Dalam proyek ini, dilakukan eksperimen klasifikasi sentimen menggunakan tiga pendekatan berbeda: **TF-IDF + SVM**, **Word2Vec + Random Forest**, dan **LSTM (Deep Learning)**. Berikut adalah hasil evaluasi dan analisis perbandingannya:

### 1. TF-IDF + SVM
- **Akurasi**: 98.9%
- **F1-Score Tertinggi**: Positif (0.99)
- **Kelebihan**:
  - Waktu pelatihan cepat dan efisien.
  - Performa sangat baik meski model sederhana.
- **Kekurangan**:
  - Kurang memahami konteks kata (hanya berdasarkan frekuensi dan bobot kata).

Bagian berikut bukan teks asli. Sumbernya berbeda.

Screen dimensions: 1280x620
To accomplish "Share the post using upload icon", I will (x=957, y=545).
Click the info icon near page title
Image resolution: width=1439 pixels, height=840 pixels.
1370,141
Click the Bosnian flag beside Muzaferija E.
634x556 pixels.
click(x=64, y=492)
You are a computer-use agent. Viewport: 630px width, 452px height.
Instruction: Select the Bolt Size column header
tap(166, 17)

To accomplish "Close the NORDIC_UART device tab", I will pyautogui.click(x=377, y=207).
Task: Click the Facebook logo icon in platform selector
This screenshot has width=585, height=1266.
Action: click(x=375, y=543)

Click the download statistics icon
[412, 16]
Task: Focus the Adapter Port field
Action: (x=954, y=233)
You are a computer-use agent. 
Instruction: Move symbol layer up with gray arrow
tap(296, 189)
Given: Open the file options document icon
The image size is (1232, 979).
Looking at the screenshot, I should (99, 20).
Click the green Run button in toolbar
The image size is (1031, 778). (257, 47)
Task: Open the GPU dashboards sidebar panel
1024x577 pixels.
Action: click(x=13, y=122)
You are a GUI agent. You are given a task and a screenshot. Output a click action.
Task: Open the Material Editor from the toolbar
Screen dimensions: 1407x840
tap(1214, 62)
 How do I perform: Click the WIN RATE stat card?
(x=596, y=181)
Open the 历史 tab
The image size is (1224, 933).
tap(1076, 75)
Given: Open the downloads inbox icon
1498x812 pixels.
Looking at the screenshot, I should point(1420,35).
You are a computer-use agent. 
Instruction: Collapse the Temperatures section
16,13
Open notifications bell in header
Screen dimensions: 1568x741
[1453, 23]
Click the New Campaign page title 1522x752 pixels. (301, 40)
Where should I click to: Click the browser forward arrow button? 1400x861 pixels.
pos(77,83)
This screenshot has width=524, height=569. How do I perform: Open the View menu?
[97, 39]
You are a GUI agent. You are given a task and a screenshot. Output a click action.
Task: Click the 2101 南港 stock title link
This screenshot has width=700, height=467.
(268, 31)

### 2. Word2Vec + Random Forest
- **Akurasi**: 98.9%
- **F1-Score Tertinggi**: Positif (0.99)
- **Kelebihan**:
  - Representasi kata lebih kontekstual dibanding TF-IDF.
  - Random Forest andal dalam klasifikasi berbasis fitur.
- **Kekurangan**:
  - Hasil sangat mirip dengan TF-IDF, tapi training Word2Vec lebih kompleks.

### 3. LSTM (Deep Learning)
- **Akurasi Tertinggi**: **99.05%**
- **Val Accuracy Stabil di Akhir Epoch**: ~99%
- **Kelebihan**:
  - Memahami urutan dan konteks kata dalam kalimat (berbasis sequence).
  - Performa terbaik secara keseluruhan dan sangat cocok untuk teks panjang.
- **Kekurangan**:
  - Butuh waktu pelatihan lebih lama.
  - Lebih kompleks dalam implementasi dan tuning.

---

### Kesimpulan & Rekomendasi

Ketiga model menunjukkan performa luar biasa dengan akurasi di atas 98%. Namun, **LSTM menghasilkan akurasi terbaik** dan menunjukkan kestabilan yang sangat baik selama proses training dan validasi. Oleh karena itu, **LSTM direkomendasikan sebagai model utama** untuk klasifikasi sentimen dalam kasus ini, terutama jika dataset lebih besar dan kompleks.

Namun, jika efisiensi waktu dan kemudahan deployment menjadi prioritas, **TF-IDF + SVM** atau **Word2Vec + Random Forest** tetap merupakan alternatif solid dengan hasil yang sangat kompetitif.